Joan’s Bakery and Deli, opening near his namesake Dressler’s Restaurant at 1100 Metropolitan Avenue in Midtown, will feature Jon’s mother Joan Dressler’s famous cheesecake recipe as well as carrot and apple cake recipes from her bakery days in New Jersey.
She got back into baking when Dressler’s opened its Birkdale location in 2003, eventually handling all the baking at all Rare Roots Hospitality locations. That lasted up until recently, and Joan’s Bakery & Deli will be Jon’s chance to honor his mother’s many decades of work in the food service industry.
On my first visit to Dogwood, I didn’t get Mom’s Cheesecake for dessert, but I soon learned the error of my ways and never passed on the opportunity again. Coming from Chicago where Eli’s Cheesecake was king — with a national reputation — I declared a new champion after just a few bites of the lightest and tastiest cheesecake to ever pass my lips.
Chef Rob Clement, who was the executive chef at The Porter House, another RRH restaurant, will oversee the bakery, bringing some deli treats such as pastrami and corned beef from his hugely popular pop-up concept Meshugganah. Joan’s is looking at a mid-October launch.
Also announced in June was Dressler’s Improv Kitchen, which now serves as the food and beverage program at Middle C Jazz Club in Uptown.
And then there’s Chapter 6, another future entry into the group that will open in The Line luxury apartment complex in South End along the rail trail, 2151 Hawkins St., on Sept. 16. Dressler’s goal with that restaurant is to capture the spirit of a coastal getaway with a menu that’s described as Spanish with a Moroccan flair and French with an Italian accent.
Dressler told Queen City Nerve the Rare Roots Hospitality team is always “mulling ideas and concepts,” which is something that’s evident enough from the paragraphs above, and that he had “been eyeing South End since well before the pandemic.” He said Chapter 6 will “put those test dollars spent in the Western Mediterranean to work while allowing Chef Scott [Hollingsworth] and Chef Jonnie [Cox] the opportunity to showcase their palate and skill set.”
Earlier this week, Dressler announced he will be closing Dressler’s Birkdale location in late September and renovating the space to reopen as a new Fin & Fino location in early 2024, giving those by the lake an opportunity to enjoy the Uptown favorite. He also told Queen City Nerve the team is discussing a couple different fast-casual options.
When asked why he made the decision to close Dogwood completely, Dressler corrected me. “We did not close Dogwood; we sold the lease and the contents.
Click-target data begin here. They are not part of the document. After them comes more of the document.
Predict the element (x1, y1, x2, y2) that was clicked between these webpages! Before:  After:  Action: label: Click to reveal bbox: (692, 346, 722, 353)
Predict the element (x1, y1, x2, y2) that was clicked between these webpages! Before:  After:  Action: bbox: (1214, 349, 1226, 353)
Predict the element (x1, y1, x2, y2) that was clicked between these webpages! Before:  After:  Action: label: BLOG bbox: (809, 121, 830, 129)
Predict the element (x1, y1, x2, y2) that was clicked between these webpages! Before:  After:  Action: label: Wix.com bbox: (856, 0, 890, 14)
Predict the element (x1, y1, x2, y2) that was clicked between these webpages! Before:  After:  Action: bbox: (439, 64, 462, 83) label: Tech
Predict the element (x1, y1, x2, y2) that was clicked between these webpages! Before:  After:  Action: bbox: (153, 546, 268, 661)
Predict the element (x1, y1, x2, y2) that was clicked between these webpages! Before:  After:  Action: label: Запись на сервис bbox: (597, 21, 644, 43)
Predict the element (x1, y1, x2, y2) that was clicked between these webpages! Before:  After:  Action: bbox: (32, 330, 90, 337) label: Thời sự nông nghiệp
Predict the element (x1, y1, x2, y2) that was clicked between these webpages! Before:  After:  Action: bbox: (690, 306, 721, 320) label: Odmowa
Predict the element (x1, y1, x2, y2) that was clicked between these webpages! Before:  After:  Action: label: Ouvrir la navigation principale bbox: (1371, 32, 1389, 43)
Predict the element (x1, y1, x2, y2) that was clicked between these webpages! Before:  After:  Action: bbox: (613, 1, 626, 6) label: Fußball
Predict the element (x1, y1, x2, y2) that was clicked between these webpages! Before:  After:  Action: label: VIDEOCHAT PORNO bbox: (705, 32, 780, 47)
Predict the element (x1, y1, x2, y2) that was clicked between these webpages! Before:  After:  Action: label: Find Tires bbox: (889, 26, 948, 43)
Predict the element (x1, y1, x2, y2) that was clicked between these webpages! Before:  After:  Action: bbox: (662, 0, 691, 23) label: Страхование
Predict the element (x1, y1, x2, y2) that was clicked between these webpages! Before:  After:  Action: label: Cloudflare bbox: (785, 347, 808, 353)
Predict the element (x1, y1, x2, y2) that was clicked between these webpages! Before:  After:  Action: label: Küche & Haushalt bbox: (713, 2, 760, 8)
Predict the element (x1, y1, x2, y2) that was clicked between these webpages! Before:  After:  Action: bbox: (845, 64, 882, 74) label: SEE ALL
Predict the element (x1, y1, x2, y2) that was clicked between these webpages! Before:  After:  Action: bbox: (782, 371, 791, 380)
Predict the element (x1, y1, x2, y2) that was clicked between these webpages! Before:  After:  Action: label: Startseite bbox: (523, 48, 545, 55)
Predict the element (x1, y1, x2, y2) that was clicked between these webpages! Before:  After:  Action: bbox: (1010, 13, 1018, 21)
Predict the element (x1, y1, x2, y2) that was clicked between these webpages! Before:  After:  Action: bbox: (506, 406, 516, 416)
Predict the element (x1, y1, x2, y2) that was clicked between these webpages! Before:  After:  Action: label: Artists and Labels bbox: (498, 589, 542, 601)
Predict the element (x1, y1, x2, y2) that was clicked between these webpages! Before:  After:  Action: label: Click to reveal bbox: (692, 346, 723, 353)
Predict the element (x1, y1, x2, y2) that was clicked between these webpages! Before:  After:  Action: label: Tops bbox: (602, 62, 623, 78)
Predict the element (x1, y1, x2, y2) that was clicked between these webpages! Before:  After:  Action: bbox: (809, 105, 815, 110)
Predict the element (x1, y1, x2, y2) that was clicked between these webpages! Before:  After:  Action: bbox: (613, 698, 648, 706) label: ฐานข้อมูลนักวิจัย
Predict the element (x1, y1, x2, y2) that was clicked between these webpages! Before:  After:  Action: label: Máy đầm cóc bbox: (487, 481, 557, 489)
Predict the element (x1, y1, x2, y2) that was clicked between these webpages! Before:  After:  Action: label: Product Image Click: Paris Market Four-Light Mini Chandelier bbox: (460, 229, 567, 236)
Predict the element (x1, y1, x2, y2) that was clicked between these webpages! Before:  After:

We did not sell the name.”
He said with the pending Chapter 6 opening, the timing was right, allowing the group to retain all but two of Dogwood’s employees, “which was a HUGE part of the decision.”
His last line brought a smile to my face, maybe as big as the first time I tasted his food.
“I will not rule out seeing Dogwood revived somewhere down the line. It would be a crime to see Duck and Dumplings go away,” he said, referencing one of the restaurant’s most popular dishes.
It seems that all endings at Rare Roots Hospitality are simply opportunities for new beginnings.